## Problem requirements
Copy exactly, no pictures: every line from the one that contains "Given: Enable Flip Horizontally checkbox" through the end of the entries below.

## Records
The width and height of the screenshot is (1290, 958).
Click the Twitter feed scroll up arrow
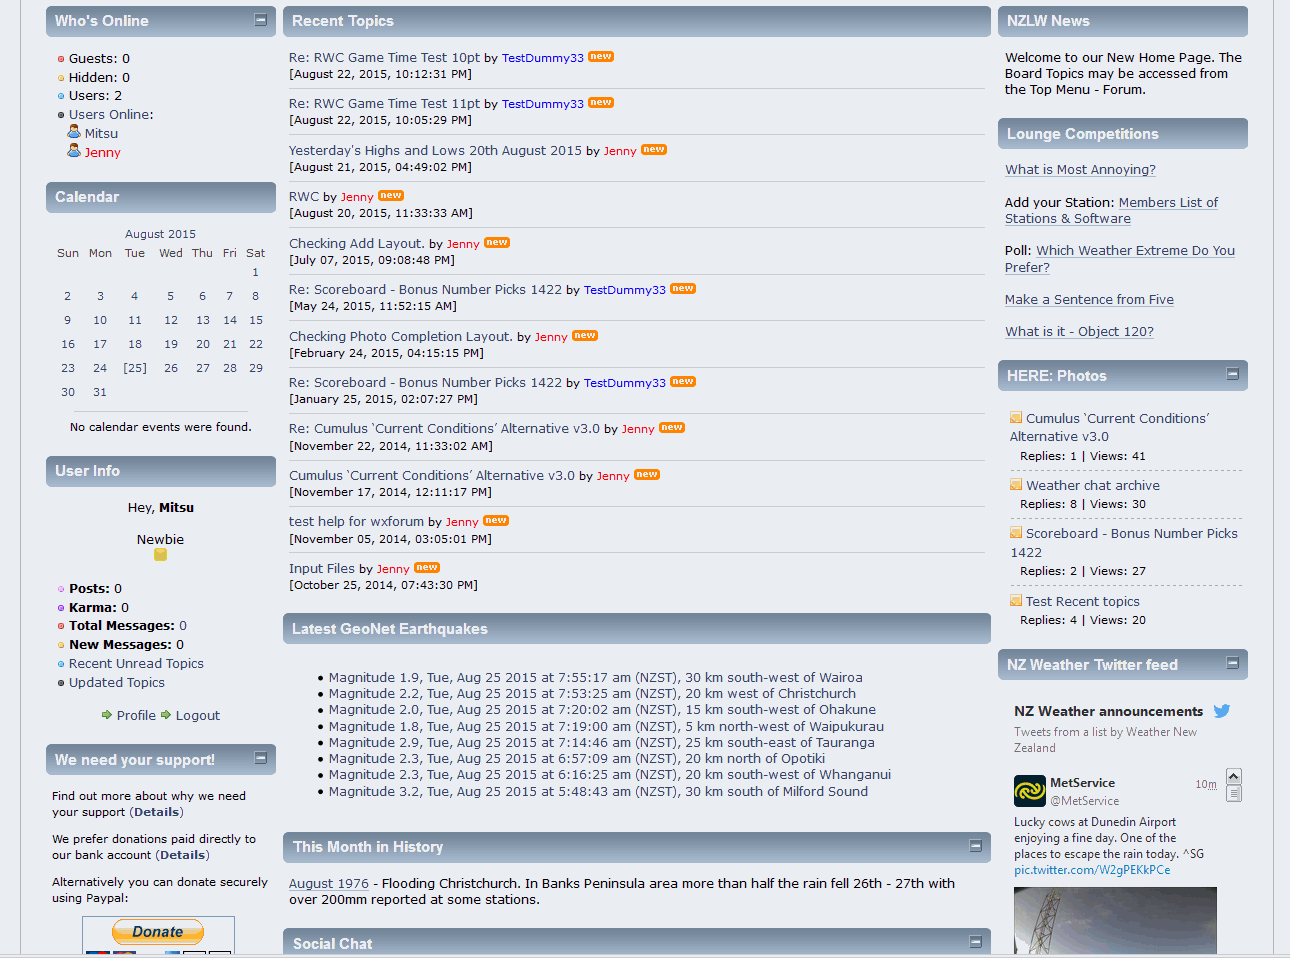click(x=1233, y=777)
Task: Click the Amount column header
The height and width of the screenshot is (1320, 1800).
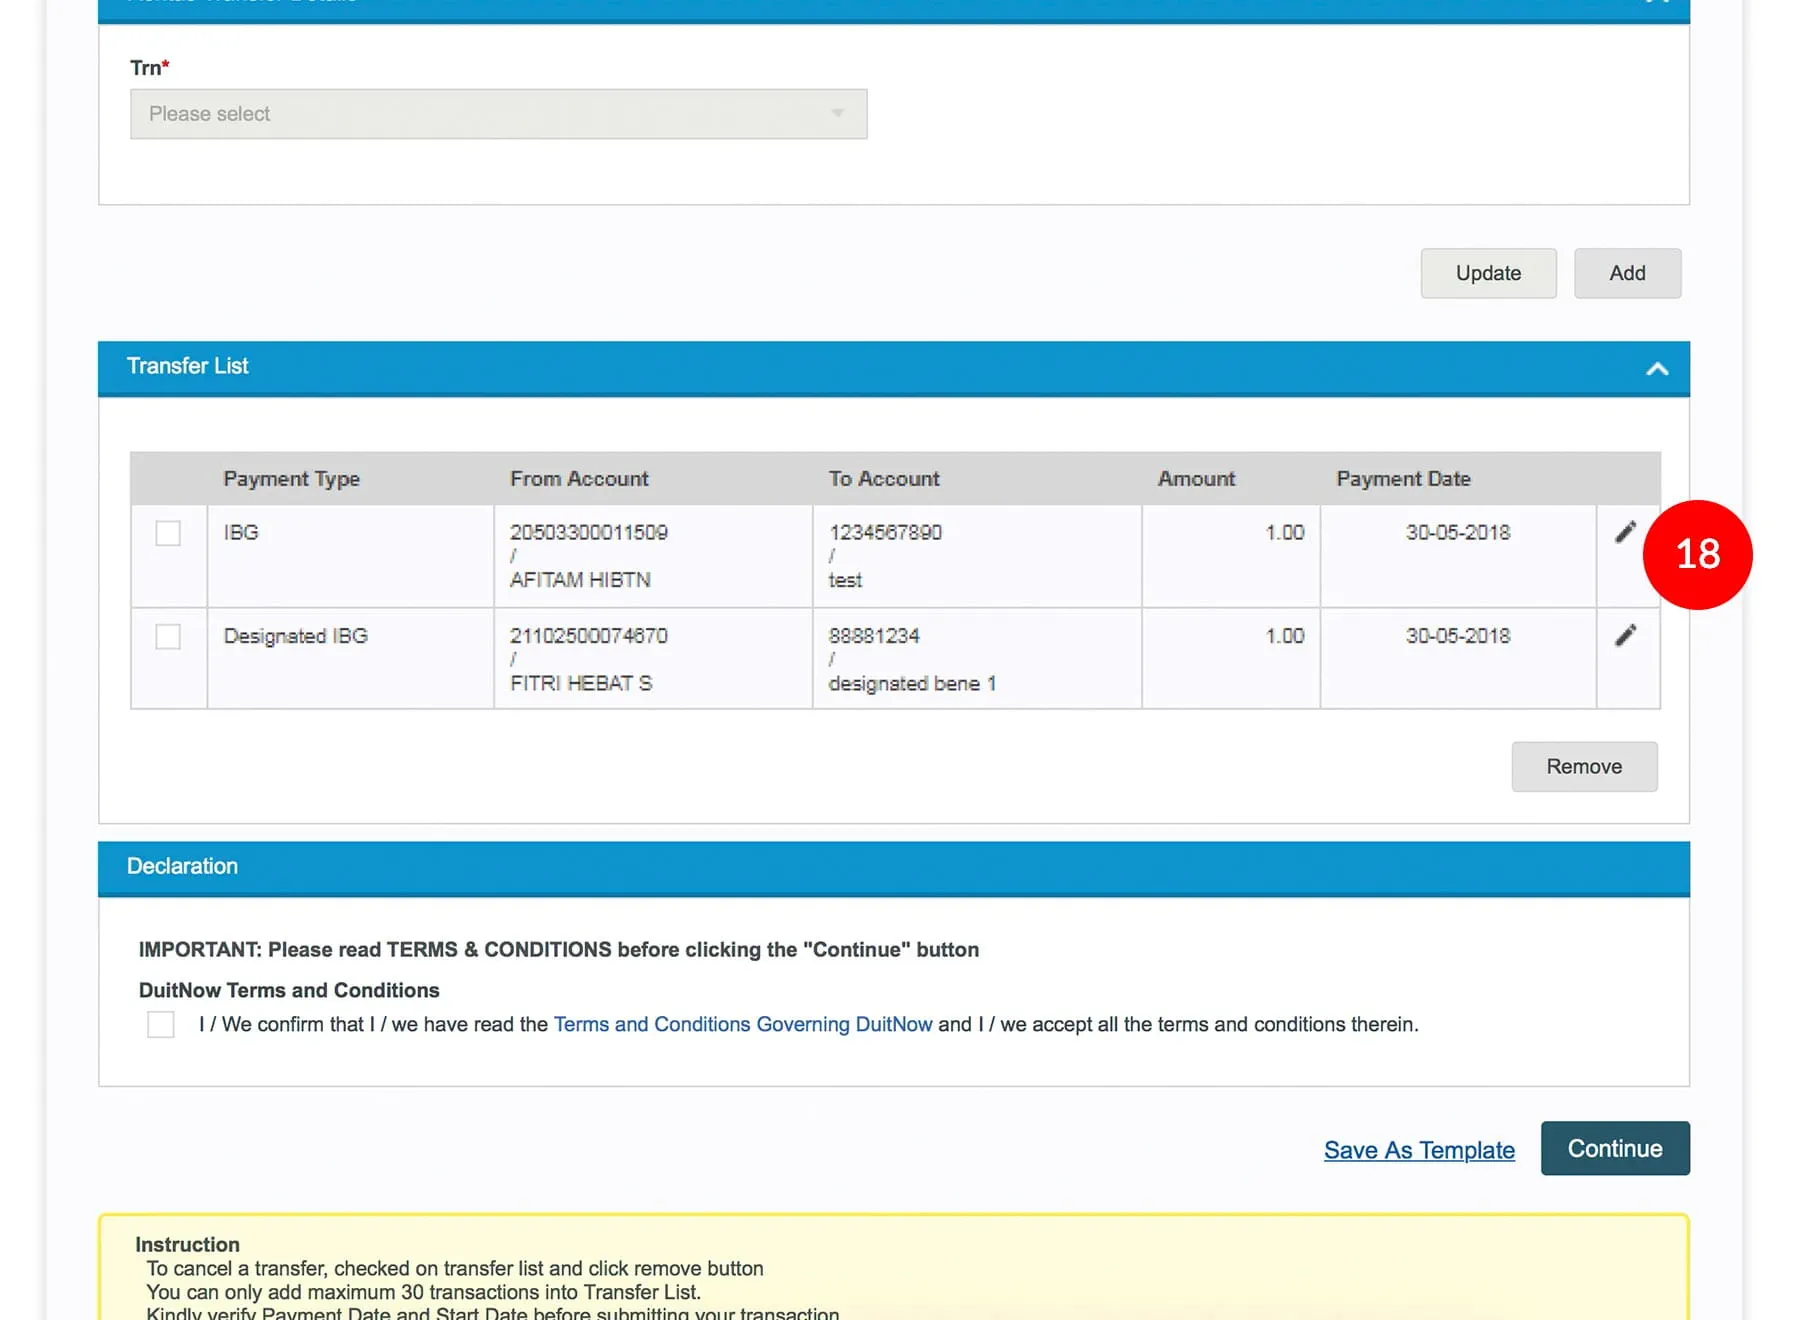Action: pyautogui.click(x=1196, y=479)
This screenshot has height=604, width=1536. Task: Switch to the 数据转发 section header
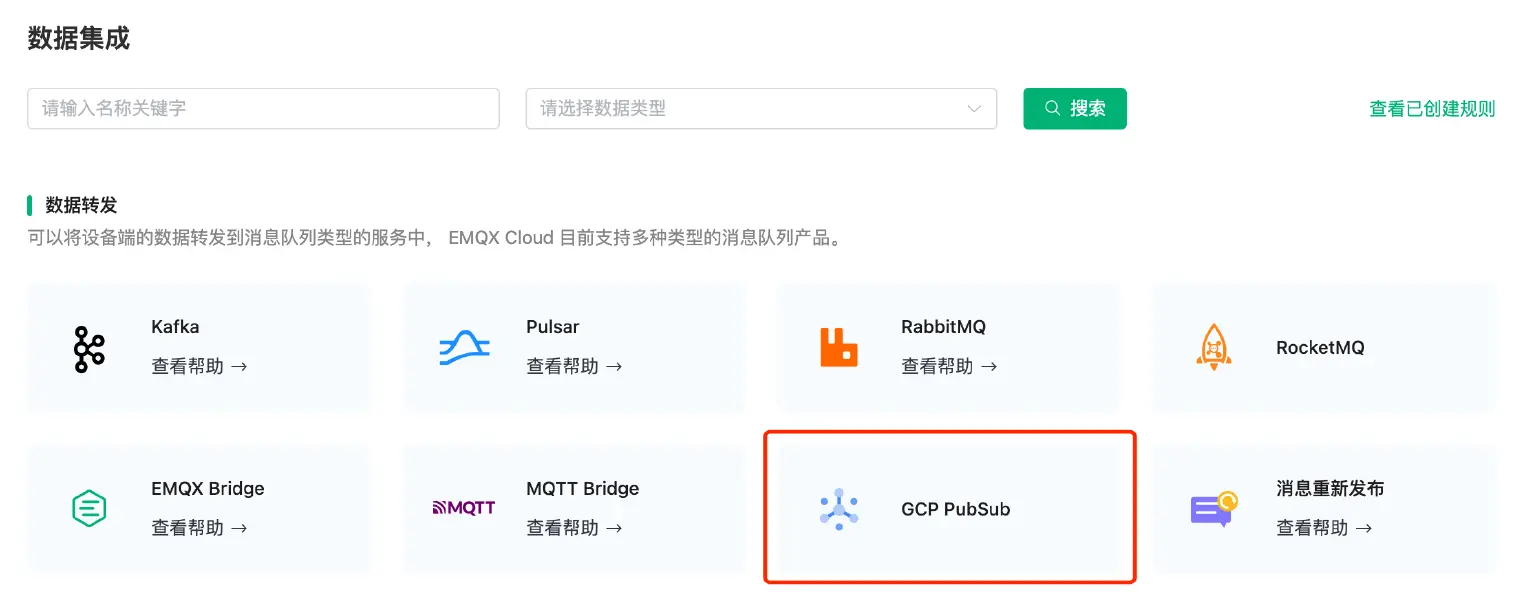(x=77, y=205)
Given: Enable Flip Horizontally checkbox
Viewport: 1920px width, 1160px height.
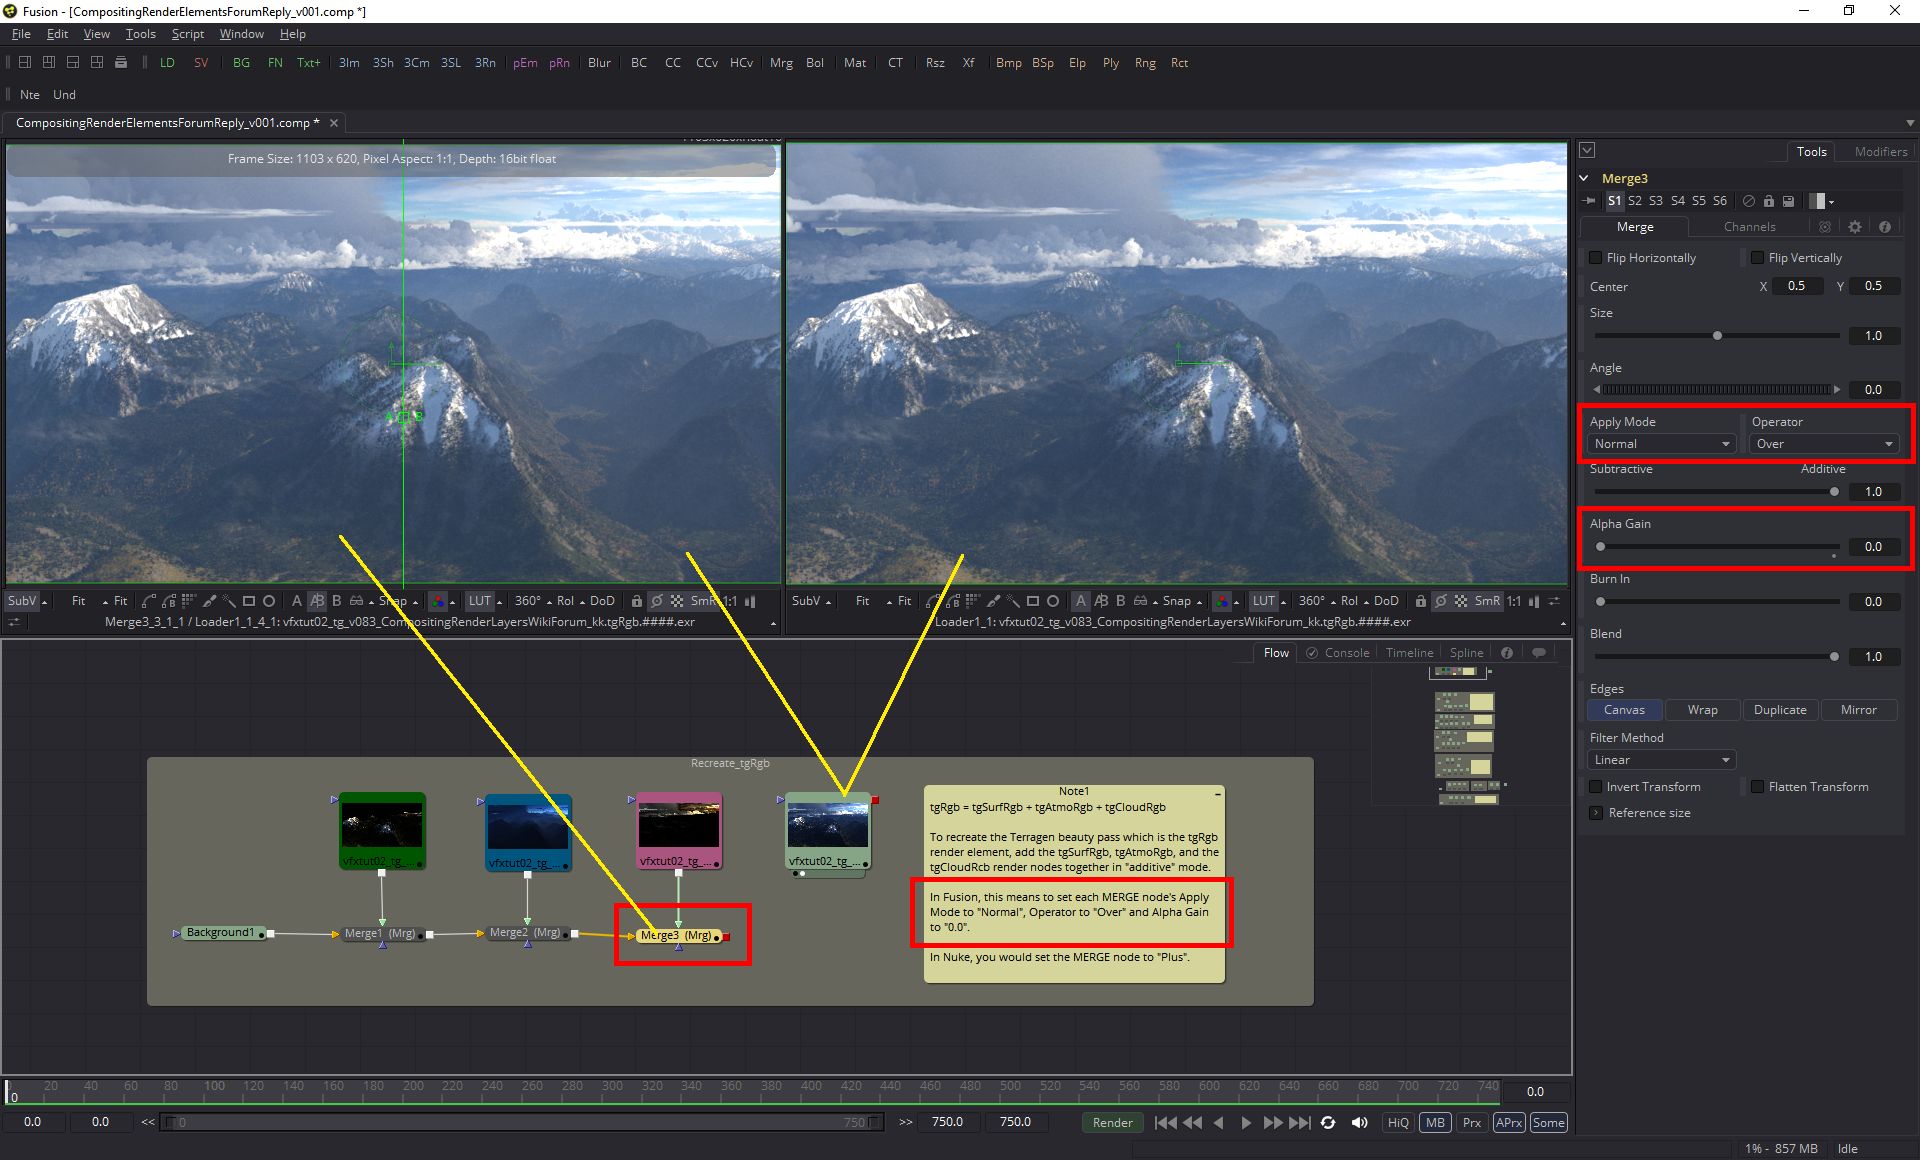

## Answer section
Given: Enable Flip Horizontally checkbox
Viewport: 1920px width, 1160px height.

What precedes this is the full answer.